Regular exercise is critical to effectively manage your weight. Here are some exercise tips for maintaining a healthy weight:

  • Aerobic exercises and strengthening exercises burn calories by increasing heart rate. Try to include all four types of exercise: endurance, strength, balance, and flexibility.

  • Physical activity need not be strenuous to achieve health benefits. No matter what your age, you can benefit from a moderate amount of physical activity, preferably daily. The same moderate amount of activity can be obtained in longer sessions of moderately intense activities (such as 30 minutes of brisk walking) as in shorter sessions of more strenuous activities (such as 15 to 20 minutes of jogging).

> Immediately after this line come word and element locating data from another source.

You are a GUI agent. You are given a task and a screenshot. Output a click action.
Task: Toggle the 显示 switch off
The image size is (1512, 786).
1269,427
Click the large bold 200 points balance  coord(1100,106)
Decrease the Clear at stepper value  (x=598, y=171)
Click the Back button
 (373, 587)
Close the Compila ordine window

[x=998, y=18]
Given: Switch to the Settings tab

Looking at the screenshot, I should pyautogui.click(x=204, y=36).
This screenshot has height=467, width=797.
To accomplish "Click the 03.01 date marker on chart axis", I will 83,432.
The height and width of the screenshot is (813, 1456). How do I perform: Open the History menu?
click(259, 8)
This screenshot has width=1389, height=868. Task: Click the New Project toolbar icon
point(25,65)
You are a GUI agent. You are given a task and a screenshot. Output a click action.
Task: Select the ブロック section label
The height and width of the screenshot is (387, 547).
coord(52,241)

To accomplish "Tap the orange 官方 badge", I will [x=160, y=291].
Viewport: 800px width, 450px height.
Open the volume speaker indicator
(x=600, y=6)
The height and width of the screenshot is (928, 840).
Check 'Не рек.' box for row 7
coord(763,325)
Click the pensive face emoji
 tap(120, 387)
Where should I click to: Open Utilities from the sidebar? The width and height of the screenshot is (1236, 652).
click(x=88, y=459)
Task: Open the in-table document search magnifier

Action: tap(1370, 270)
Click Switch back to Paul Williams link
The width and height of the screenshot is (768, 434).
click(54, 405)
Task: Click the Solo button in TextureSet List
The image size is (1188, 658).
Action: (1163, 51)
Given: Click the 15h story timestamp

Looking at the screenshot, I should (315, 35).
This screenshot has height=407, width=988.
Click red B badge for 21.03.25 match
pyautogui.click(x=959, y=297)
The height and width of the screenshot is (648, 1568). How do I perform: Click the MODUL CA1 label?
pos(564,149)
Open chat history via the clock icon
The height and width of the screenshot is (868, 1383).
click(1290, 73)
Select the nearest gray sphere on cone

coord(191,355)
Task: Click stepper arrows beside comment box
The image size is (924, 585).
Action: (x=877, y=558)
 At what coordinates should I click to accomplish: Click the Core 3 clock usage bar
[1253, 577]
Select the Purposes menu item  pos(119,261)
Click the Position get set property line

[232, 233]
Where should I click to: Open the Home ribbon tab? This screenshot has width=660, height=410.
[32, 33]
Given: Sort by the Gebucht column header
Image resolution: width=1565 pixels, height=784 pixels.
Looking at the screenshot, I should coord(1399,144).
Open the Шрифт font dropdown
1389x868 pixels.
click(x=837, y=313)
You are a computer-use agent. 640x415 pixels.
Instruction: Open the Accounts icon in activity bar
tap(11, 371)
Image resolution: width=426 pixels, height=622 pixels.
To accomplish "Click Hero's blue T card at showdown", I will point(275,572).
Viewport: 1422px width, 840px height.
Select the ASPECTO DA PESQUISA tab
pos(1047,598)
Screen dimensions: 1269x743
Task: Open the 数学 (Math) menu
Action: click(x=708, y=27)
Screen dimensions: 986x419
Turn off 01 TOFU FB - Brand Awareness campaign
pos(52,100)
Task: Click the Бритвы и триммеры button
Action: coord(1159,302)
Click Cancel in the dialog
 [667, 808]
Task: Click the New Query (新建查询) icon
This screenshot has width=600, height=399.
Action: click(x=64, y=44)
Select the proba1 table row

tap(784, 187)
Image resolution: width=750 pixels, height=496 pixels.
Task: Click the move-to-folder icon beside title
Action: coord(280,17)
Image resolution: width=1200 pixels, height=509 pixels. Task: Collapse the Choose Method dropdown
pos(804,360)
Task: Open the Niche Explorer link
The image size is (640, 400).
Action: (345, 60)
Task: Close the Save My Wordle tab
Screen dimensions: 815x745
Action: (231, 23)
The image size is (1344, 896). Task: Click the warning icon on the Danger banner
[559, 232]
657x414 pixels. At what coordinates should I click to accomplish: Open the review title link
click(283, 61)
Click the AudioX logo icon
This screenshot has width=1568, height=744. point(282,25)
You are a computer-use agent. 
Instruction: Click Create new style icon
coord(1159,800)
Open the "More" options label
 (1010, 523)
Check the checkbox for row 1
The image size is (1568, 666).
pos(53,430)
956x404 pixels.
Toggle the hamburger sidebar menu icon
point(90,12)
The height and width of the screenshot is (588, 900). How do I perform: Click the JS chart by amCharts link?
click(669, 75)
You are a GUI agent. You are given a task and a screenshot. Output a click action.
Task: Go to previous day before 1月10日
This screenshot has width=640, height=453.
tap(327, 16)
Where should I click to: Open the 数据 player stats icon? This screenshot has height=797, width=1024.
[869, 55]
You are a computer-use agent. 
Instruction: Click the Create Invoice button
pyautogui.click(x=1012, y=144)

  • If you have been sedentary, you should start with short intervals (five to 10 minutes) of physical activity and gradually build up to the desired level of activity.

  • If you have a chronic health problem, such as heart disease, diabetes, or obesity, or if you are at high risk for these conditions, first consult your health care provider before beginning a new program of physical activity.

  • If you are older than 50 and plan to begin a program of vigorous physical activity, first consult your health care provider to be sure you do not have heart disease or other health problems.

  • Start slow and increase the exercise intensity as your strength and endurance grow.

  • Do exercises that you will enjoy. If you like to walk and talk with friends, find a partner and develop a walking routine. If you want to release stress-related energy or anxiety, try kick boxing. The point is--get involved in an exercise program you will enjoy!

  • Finally, choose to be active throughout the day. Use the stairs instead of the elevator; do wall pushups while you wait for the breakfast coffee to brew; park at the far end of the parking lot and walk briskly to the building. Even small changes -- when consistently done -- can make a big difference in your overall fitness level.

  • Don't get discouraged if you miss a day. Vacations, illness, and schedule changes may interrupt your exercise plans. Just get back on track when the interruption is done.